Fire destroys Paradise
PARADISE, Calif. — Not a single resident of Paradise can be seen anywhere in town after most of them fled the burning Northern California community that may be lost forever. Abandoned, charred vehicles cluttered the main thoroughfare, evidence of the panicked evacuation a day earlier.
Most of its buildings are in ruin. Entire neighborhoods are leveled. The business district is destroyed. In a single day, this Sierra Nevada foothill town of 27,000 founded in the 1800s was largely incinerated by flames that moved so fast there was nothing firefighters could do.
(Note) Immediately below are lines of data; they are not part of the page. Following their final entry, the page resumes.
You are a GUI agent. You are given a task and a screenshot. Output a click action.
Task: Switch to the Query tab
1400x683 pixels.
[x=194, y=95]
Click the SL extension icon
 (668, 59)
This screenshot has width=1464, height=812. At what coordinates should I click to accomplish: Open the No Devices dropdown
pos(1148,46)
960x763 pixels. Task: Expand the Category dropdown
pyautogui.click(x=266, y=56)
Only a day after it began, the blaze that started outside the hilly town of Paradise had grown on Friday to nearly 140 square miles (360 square kilometers) and destroyed more than 6,700 structures, almost all of them homes, making it California’s most destructive wildfire since record-keeping began.
Nine people have been found dead, some inside their cars and others outside vehicles or homes after a desperate evacuation that Butte County Sheriff Kory Honea called “the worst-case scenario.” Their identities were not yet known.
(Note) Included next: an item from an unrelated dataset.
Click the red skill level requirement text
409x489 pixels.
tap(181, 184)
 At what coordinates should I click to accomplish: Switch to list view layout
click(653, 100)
“It is what we feared for a long time,” Honea said, noting there was no time to knock on residents’ doors one-by-one.
With fires also burning in Southern California, state officials put the total number of people forced from their homes at more than 200,000. Evacuation orders included the entire city of Malibu, which is home to 13,000, among them some of Hollywood’s biggest stars.
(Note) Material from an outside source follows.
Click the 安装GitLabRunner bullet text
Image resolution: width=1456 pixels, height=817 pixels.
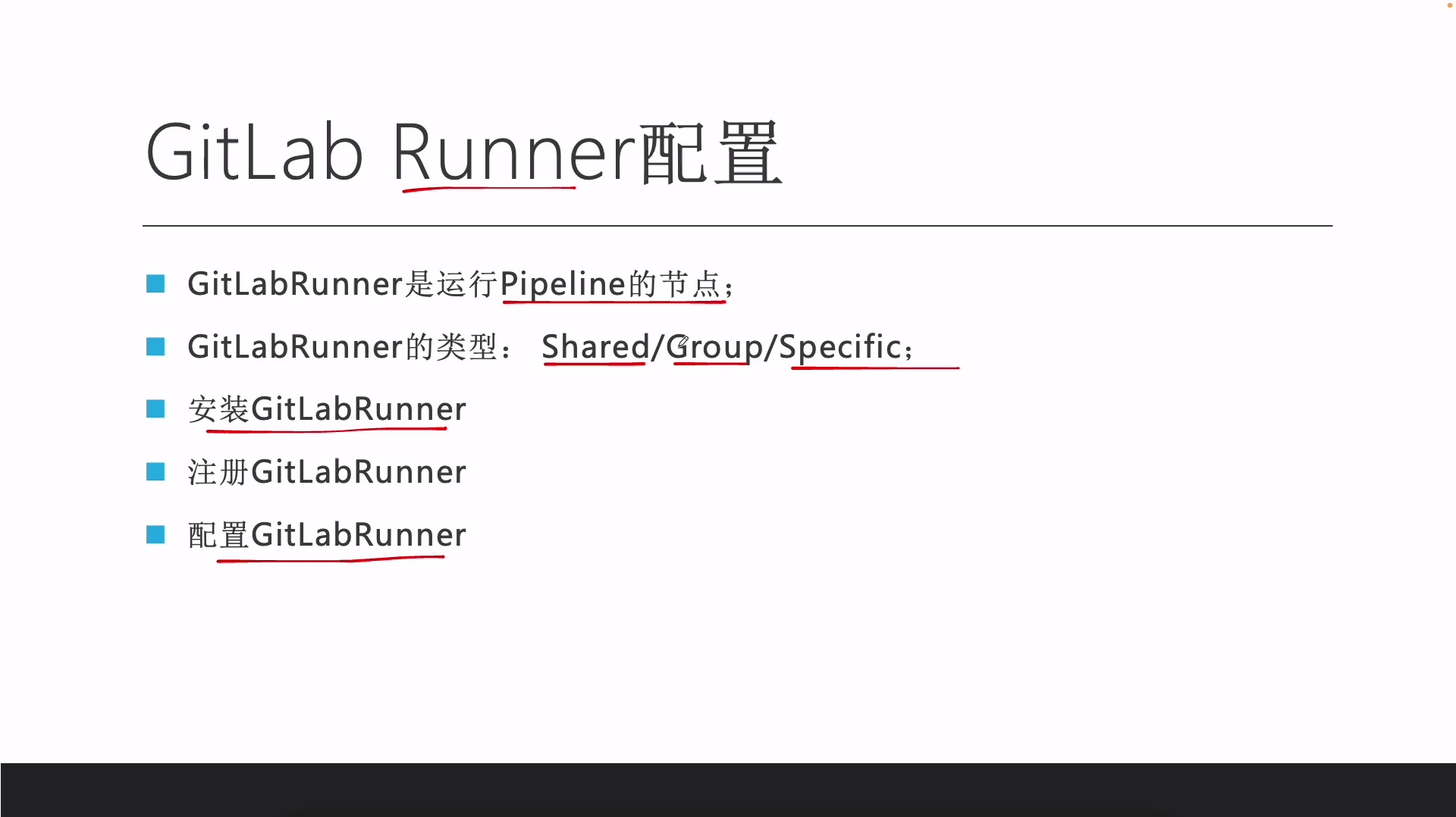327,409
President Donald Trump issued an emergency declaration providing federal funds for Butte, Ventura and Los Angeles counties.
The fire in Paradise, about 180 miles (290 kilometers) northeast of San Francisco, was still burning out of control Friday.
A cross is what is left on Friday (Nov. 9) of the Our Savior Lutheran Church after a deadly wildfire leveled Paradise, a California town, in less than a day.